Trump And Tillerson Just Made The Best Move

Trump nixes Abrams for No. 2 State Department job: sources

White House adviser Elliott Abrams is seen in a meeting in the West Bank town of Abu Dis, August 5, 2004. REUTERS/Ammar Awad


U.S. President Donald Trump has nixed Elliott Abrams for the No. 2 position at the State Department after learning that the Republican foreign policy veteran had criticized him during the 2016 election campaign, people familiar with the matter said on Friday.

Trump decided not to nominate Abrams, who had been the leading candidate for deputy secretary of state, after meeting him at the White House on Tuesday along with Secretary of State Rex Tillerson, two sources told Reuters.

Abrams, 69, who served in foreign policy roles for presidents Ronald Reagan and George W. Bush, was Tillerson’s pick for the job, and the administration’s newly installed top diplomat tried and failed to convince the president to reconsider and offer him the job, one of the sources said.

Trump’s resistance to hiring his former Republican critics has slowed his ability to fill positions in his administration, especially in the foreign policy and national security areas.

The leaves former diplomat Paula Dobriansky as a potential choice for the position. She has been on Trump’s short list, an official said.

While Abrams did not sign either of two highly publicized letters from members of the Republican foreign policy establishment during the campaign pledging not to back Trump, he did criticize him both in his writings and media interviews during the presidential primaries.

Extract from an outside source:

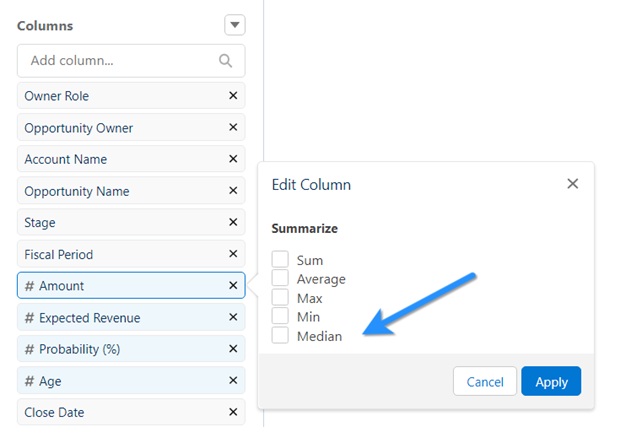Remove the Owner Role column

(233, 95)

Abrams, 69, a neoconservative who has long advocated an activist U.S. role in the world, last served in government in the Bush White House, first as a Middle East expert on the National Security Council and later as a global democracy strategy adviser.

He was assistant secretary of state during the Reagan administration and was convicted in 1991 on two misdemeanor counts of withholding information from Congress during the Iran-Contra scandal. He was later pardoned by President George H.W. Bush.